PainSci » bibliography » Mathieu et al 2012
updated
Tags: biology, bad science, scientific medicine, research, pro

One article on PainSci cites Mathieu 2012: Studying the Studies

PainSci notes on Mathieu 2012:

Researchers determined that almost 25% of abstracts have misleading conclusions … and even more so if you look only at studies with negative results, where the rate of misleading conclusions jumps to an alarming 45%. That is, study abstracts clearly tend to make the evidence sound more positive than it is.

And of course that’s all that most people ever read. None of this is really surprising — if anything, I’m surprised it isn’t worse — but it is useful to have some hard data about it.

See also some entertaining commentary by Neil O’Connell for BodyInMind.org.

original abstract Abstracts here may not perfectly match originals, for a variety of technical and practical reasons. Some abstacts are truncated for my purposes here, if they are particularly long-winded and unhelpful. I occasionally add clarifying notes. And I make some minor corrections.

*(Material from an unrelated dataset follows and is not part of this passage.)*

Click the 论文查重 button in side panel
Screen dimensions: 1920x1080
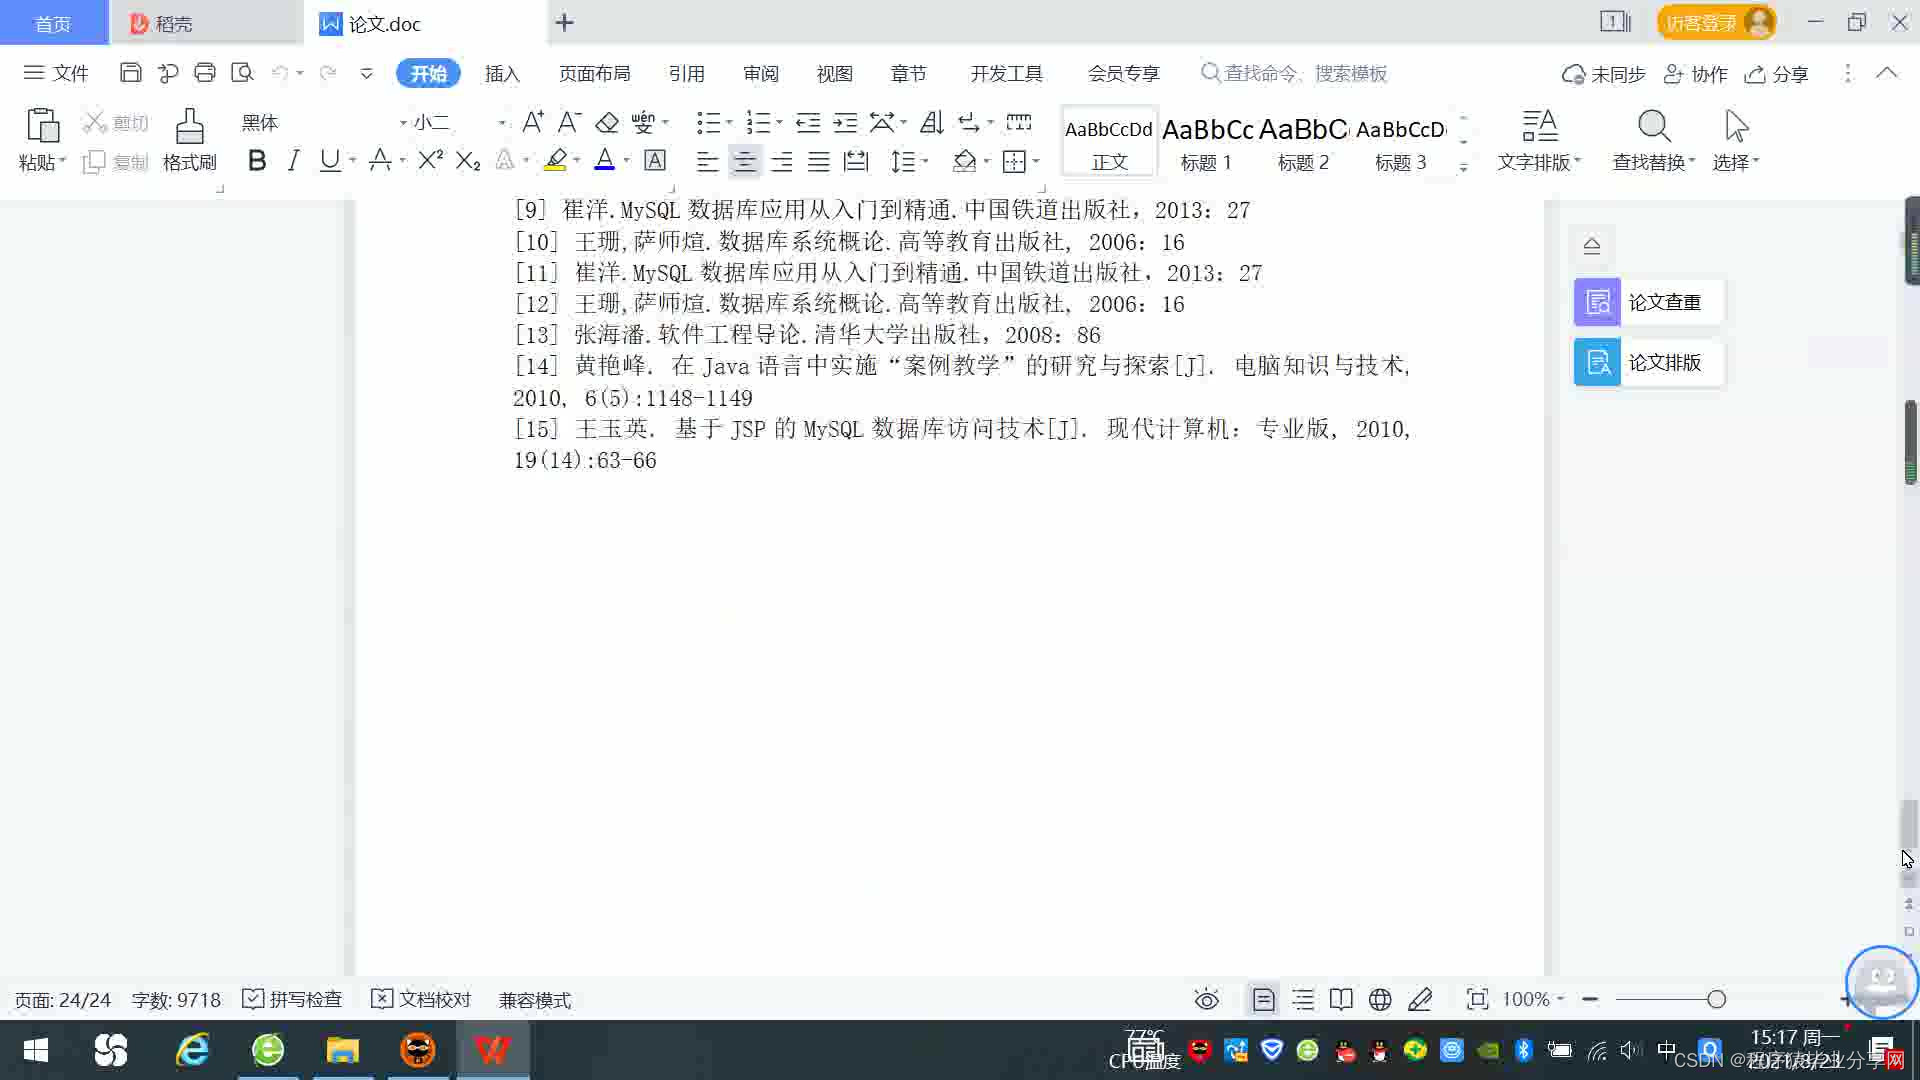tap(1648, 302)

INTRODUCTION: Readers of scientific articles often read only the abstract and its conclusions because of lack of time or of access to the full-length articles.

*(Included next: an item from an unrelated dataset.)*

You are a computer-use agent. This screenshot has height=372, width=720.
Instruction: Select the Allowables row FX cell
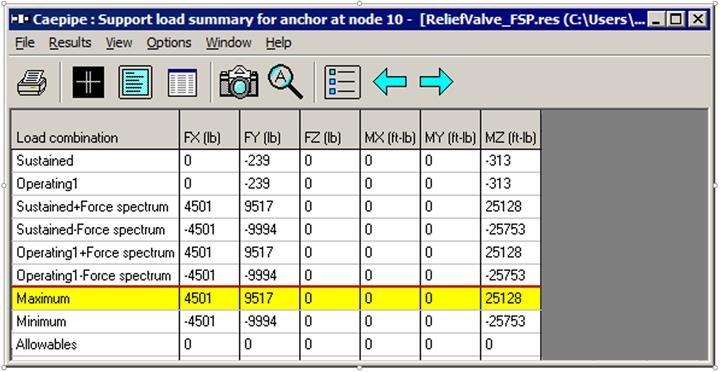pyautogui.click(x=209, y=344)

OBJECTIVES: To assess the prevalence of misleading conclusions in abstracts of randomized controlled trials (RCTs) in rheumatology, determine whether trials are registered and whether abstract conclusions are based on the primary outcome (PO), and identify the predictors of misleading abstract conclusions.

METHODS: We searched Medline, Embase and the Cochrane Collaboration for reports of RCTs assessing rheumatoid arthritis, osteoarthritis or spondylarthropathies published between January 2006 and April 2008. Abstract conclusions were misleading if: the PO was not reported in the conclusion; the conclusions were based on only a secondary outcome or subgroup results; the results and conclusions were in disagreement; negative results were suggested as equivalent, or if there was no discussion of benefits and risks in cases of serious adverse events.

RESULTS: Of the 144 reports selected, we focused on the 105 articles containing a clear PO. Twenty-four reports (23%) contained misleading conclusions. Lack of PO reporting (n=10) and conclusions disagreeing with article results (n=7) were the most frequent reasons. Nineteen out of 144 (13.2%) declared study registration with clear and similar registered and published POs and no misleading abstract conclusions. Reports of negative results showed a higher frequency of misleading conclusions as did those assessing osteoarthritis. On multivariable analysis, only negative results predicted misleading abstract conclusions (OR=9.58 [3.20-28.70]).

CONCLUSIONS: Almost one-quarter of these RCT in rheumatology had misleading conclusions in the abstract, especially those with negative results.